Reputation: 1611
I am using the ChoETL and ChoETL.Parquet library to create a parquet file based on some other data. I can create the file just fine locally.
using (ChoParquetWriter parser = new ChoParquetWriter($"..\\..\\..\\parquet_files\\{club}_events.parquet"))
{
parser.Write(events);
}
In this code snippet, events is a list of objects containing strings. They will be converted to parquet data.
So far I have written the code to upload to Azure, but it needs a local file as input.
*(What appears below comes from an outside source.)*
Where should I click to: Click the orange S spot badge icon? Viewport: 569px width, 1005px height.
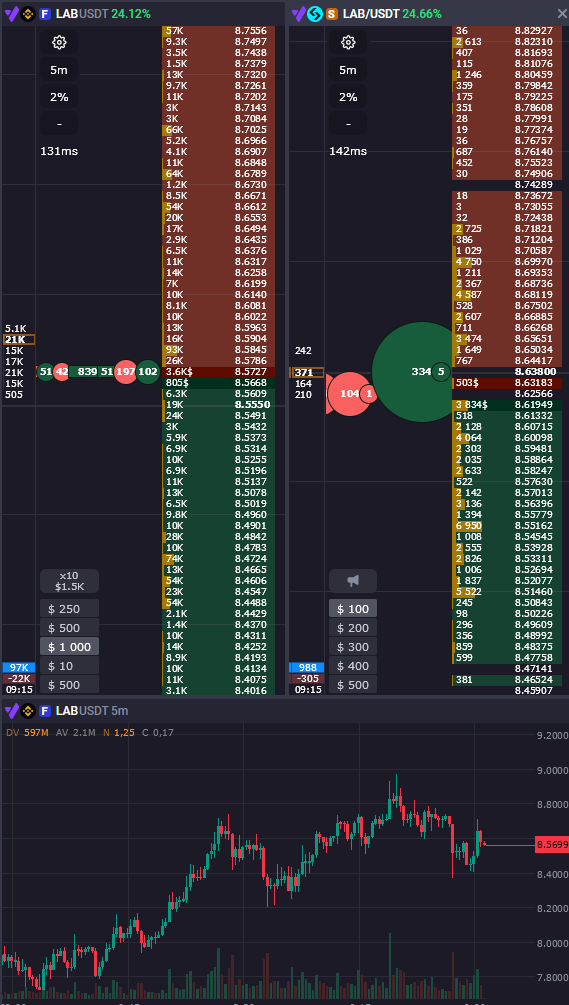[x=332, y=13]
BlobServiceClient BlobServiceClient = new BlobServiceClient("REDACTED");
var containerClient = BlobServiceClient.GetBlobContainerClient("base-test");
BlobClient blobClient = containerClient.GetBlobClient($"Base/{RequestTime.Year}/{RequestTime.Month}/{RequestTime.Day}/{RequestTime.Hour}/{RequestTime.Minute}/events.parquet");
using FileStream uploadFileStream = File.OpenRead("..\\..\\..\\events.parquet");
await blobClient.UploadAsync(uploadFileStream, true);
uploadFileStream.Close();
I need it to be created in memory then uploaded to Azure blob storage. How can I do this? For clarification: I would need the parquet file to be uploaded.
Upvotes: 1
Views: 1673
Reputation: 23141
Regarding the issue, you can use the method BlockBlobClient.OpenWriteAsync
to get a stream and provide the stream for ChoParquetWriter
. Then the writer will directly write things to Azure blob.
For example
List<EmployeeRecSimple> objs = new List<EmployeeRecSimple>();
EmployeeRecSimple rec1 = new EmployeeRecSimple();
rec1.Id = 1;
rec1.Name = "Mark";
objs.Add(rec1);
EmployeeRecSimple rec2 = new EmployeeRecSimple();
rec2.Id = 2;
rec2.Name = "Jason";
objs.Add(rec2);
BlobServiceClient blobServiceClient = new BlobServiceClient(connectionString);
var desContainer = blobServiceClient.GetBlobContainerClient("output");
var desBlob= desContainer.GetBlockBlobClient("my.parquet");
var options = new BlockBlobOpenWriteOptions {
HttpHeaders = new BlobHttpHeaders {
ContentType = MimeMapping.GetMimeMapping("parquet"),
},
// progress updates about data transfers
ProgressHandler = new Progress<long> (
progress => Console.WriteLine("Progress: {0} bytes written", progress))
};
using (var outStream = await desBlob.OpenWriteAsync(true, options).ConfigureAwait(false))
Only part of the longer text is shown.